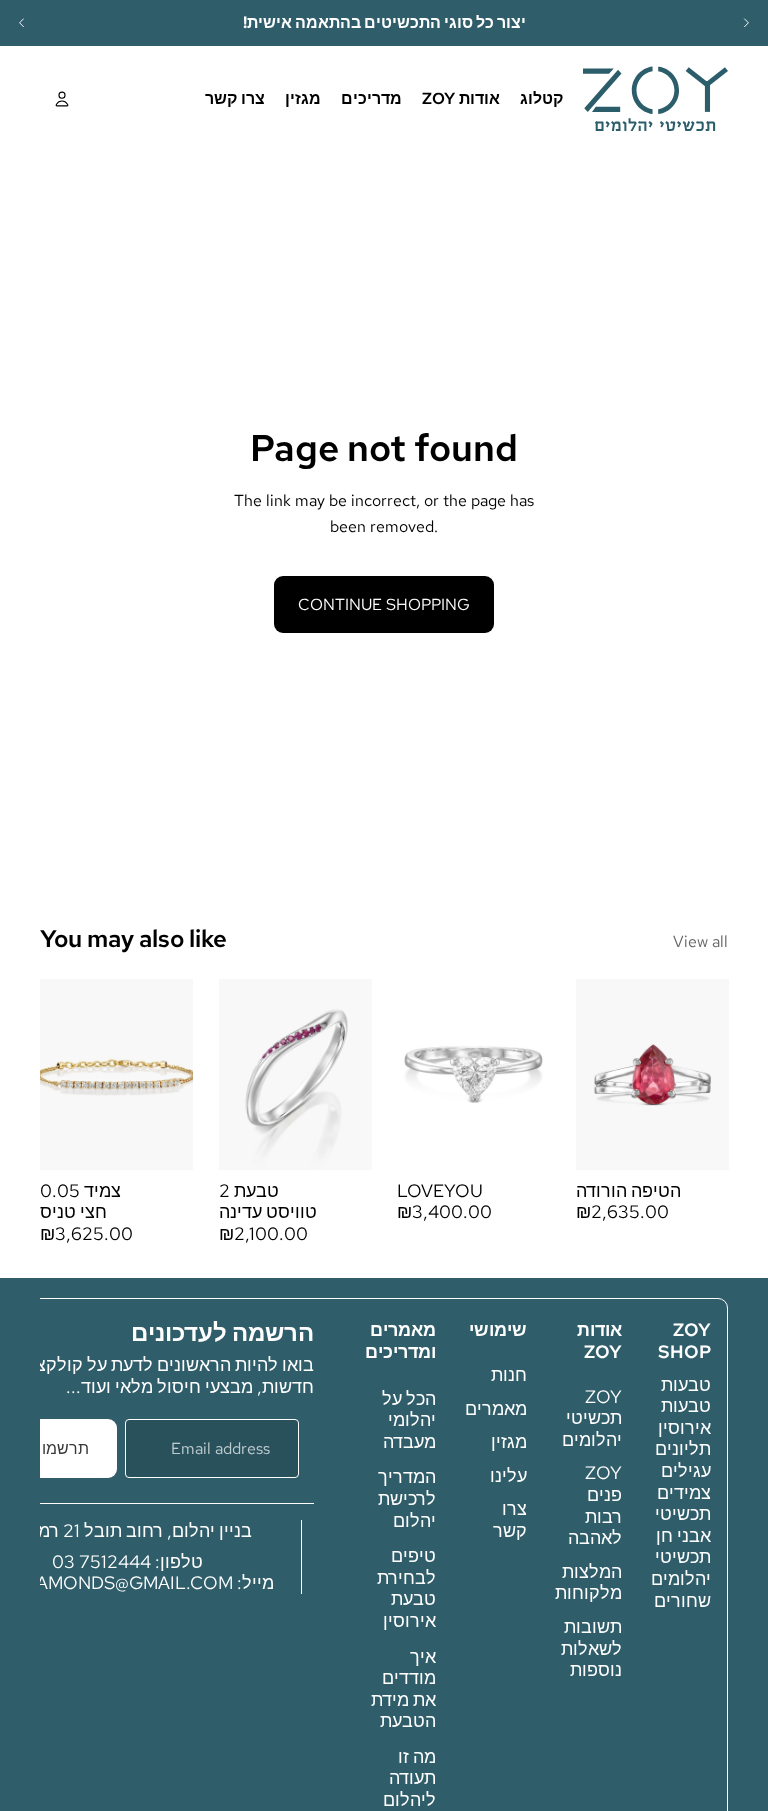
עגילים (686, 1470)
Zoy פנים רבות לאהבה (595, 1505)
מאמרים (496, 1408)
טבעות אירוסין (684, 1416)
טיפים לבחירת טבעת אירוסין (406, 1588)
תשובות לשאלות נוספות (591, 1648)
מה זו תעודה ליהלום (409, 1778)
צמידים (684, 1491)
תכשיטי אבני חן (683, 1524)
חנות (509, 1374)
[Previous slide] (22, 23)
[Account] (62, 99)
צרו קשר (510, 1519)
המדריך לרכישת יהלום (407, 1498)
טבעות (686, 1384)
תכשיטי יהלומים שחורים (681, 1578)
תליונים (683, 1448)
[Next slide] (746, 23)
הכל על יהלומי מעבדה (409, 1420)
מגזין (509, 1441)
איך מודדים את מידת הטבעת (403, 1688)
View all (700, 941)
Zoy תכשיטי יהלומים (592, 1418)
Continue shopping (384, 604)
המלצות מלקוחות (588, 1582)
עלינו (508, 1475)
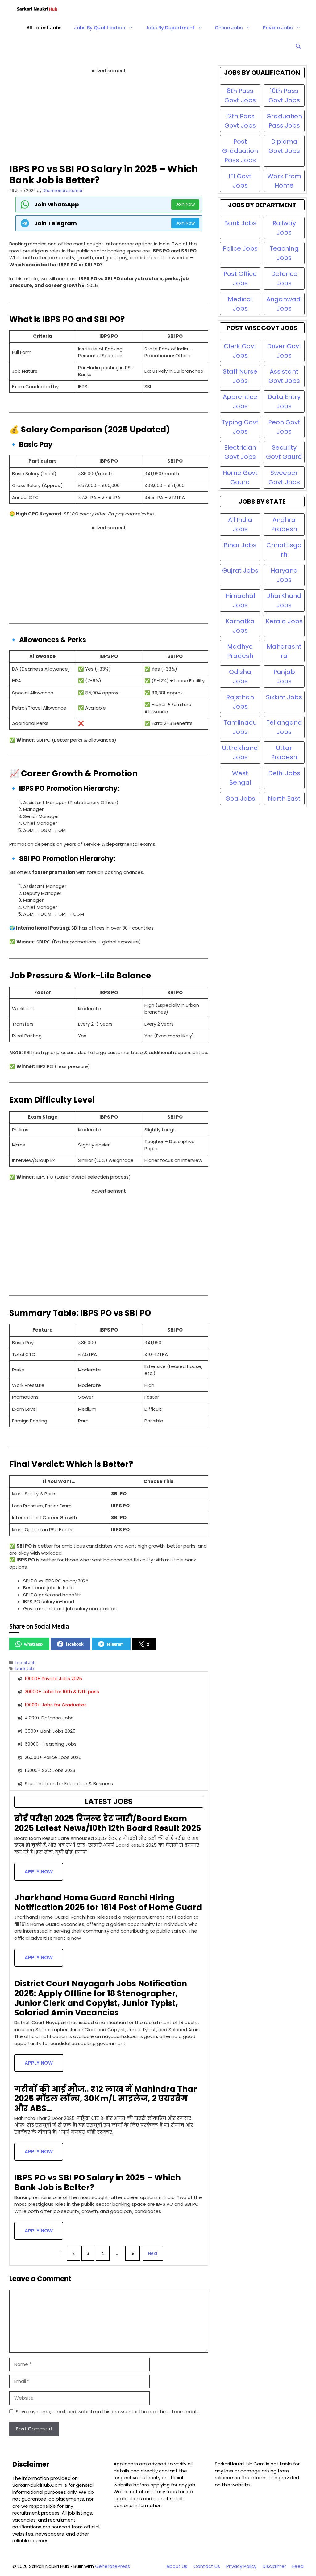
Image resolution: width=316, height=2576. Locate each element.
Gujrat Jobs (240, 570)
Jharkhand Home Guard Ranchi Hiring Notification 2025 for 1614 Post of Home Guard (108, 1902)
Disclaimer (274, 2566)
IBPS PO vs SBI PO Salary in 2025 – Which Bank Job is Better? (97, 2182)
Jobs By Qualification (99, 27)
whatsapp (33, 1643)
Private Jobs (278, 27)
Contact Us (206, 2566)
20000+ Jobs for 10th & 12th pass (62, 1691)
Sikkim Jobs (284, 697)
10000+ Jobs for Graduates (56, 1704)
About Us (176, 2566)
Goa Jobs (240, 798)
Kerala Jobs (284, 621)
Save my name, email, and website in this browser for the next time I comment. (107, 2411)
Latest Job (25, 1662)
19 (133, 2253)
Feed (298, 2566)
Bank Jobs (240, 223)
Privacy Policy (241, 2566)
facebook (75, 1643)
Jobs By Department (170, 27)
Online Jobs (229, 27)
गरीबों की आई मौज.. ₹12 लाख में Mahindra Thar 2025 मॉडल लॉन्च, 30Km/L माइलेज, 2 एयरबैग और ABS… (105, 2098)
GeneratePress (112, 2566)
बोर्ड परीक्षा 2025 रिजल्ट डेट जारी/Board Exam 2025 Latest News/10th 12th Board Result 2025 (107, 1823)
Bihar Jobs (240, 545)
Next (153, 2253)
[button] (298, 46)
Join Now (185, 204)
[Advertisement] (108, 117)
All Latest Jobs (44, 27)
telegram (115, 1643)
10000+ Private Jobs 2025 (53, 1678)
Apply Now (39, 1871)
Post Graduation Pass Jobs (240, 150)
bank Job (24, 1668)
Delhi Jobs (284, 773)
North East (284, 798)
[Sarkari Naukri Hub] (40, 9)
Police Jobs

════════

> **WHAT IS BEING ASKED**
Reproduce the entries above exactly, though not their pictures.

> **ANSWER AREA**
עגילים (686, 1470)
Zoy פנים רבות לאהבה (595, 1505)
מאמרים (496, 1408)
טבעות אירוסין (684, 1416)
טיפים לבחירת טבעת אירוסין (406, 1588)
תשובות לשאלות נוספות (591, 1648)
מה זו תעודה ליהלום (409, 1778)
צמידים (684, 1491)
תכשיטי אבני חן (683, 1524)
חנות (509, 1374)
[Previous slide] (22, 23)
[Account] (62, 99)
צרו קשר (510, 1519)
המדריך לרכישת יהלום (407, 1498)
טבעות (686, 1384)
תכשיטי יהלומים שחורים (681, 1578)
תליונים (683, 1448)
[Next slide] (746, 23)
הכל על יהלומי מעבדה (409, 1420)
מגזין (509, 1441)
איך מודדים את מידת הטבעת (403, 1688)
View all (700, 941)
Zoy תכשיטי יהלומים (592, 1418)
Continue shopping (384, 604)
המלצות מלקוחות (588, 1582)
עלינו (508, 1475)
Image resolution: width=316, height=2576. Locate each element.
Gujrat Jobs (240, 570)
Jharkhand Home Guard Ranchi Hiring Notification 2025 for 1614 Post of Home Guard (108, 1902)
Disclaimer (274, 2566)
IBPS PO vs SBI PO Salary in 2025 – Which Bank Job is Better? (97, 2182)
Jobs By Qualification (99, 27)
whatsapp (33, 1643)
Private Jobs (278, 27)
Contact Us (206, 2566)
20000+ Jobs for 10th & 12th pass (62, 1691)
Sikkim Jobs (284, 697)
10000+ Jobs for Graduates (56, 1704)
About Us (176, 2566)
Goa Jobs (240, 798)
Kerala Jobs (284, 621)
Save my name, email, and website in this browser for the next time I comment. (107, 2411)
Latest Job (25, 1662)
19 (133, 2253)
Feed (298, 2566)
Bank Jobs (240, 223)
Privacy Policy (241, 2566)
facebook (75, 1643)
Jobs By Department (170, 27)
Online Jobs (229, 27)
गरीबों की आई मौज.. ₹12 लाख में Mahindra Thar 2025 मॉडल लॉन्च, 30Km/L माइलेज, 2 एयरबैग और ABS… (105, 2098)
GeneratePress (112, 2566)
बोर्ड परीक्षा 2025 रिजल्ट डेट जारी/Board Exam 2025 Latest News/10th 12th Board Result 2025 (107, 1823)
Bihar Jobs (240, 545)
Next (153, 2253)
[button] (298, 46)
Join Now (185, 204)
[Advertisement] (108, 117)
All Latest Jobs (44, 27)
telegram (115, 1643)
10000+ Private Jobs 2025 (53, 1678)
Apply Now (39, 1871)
Post Graduation Pass Jobs (240, 150)
bank Job (24, 1668)
Delhi Jobs (284, 773)
North East (284, 798)
[Sarkari Naukri Hub] (40, 9)
Police Jobs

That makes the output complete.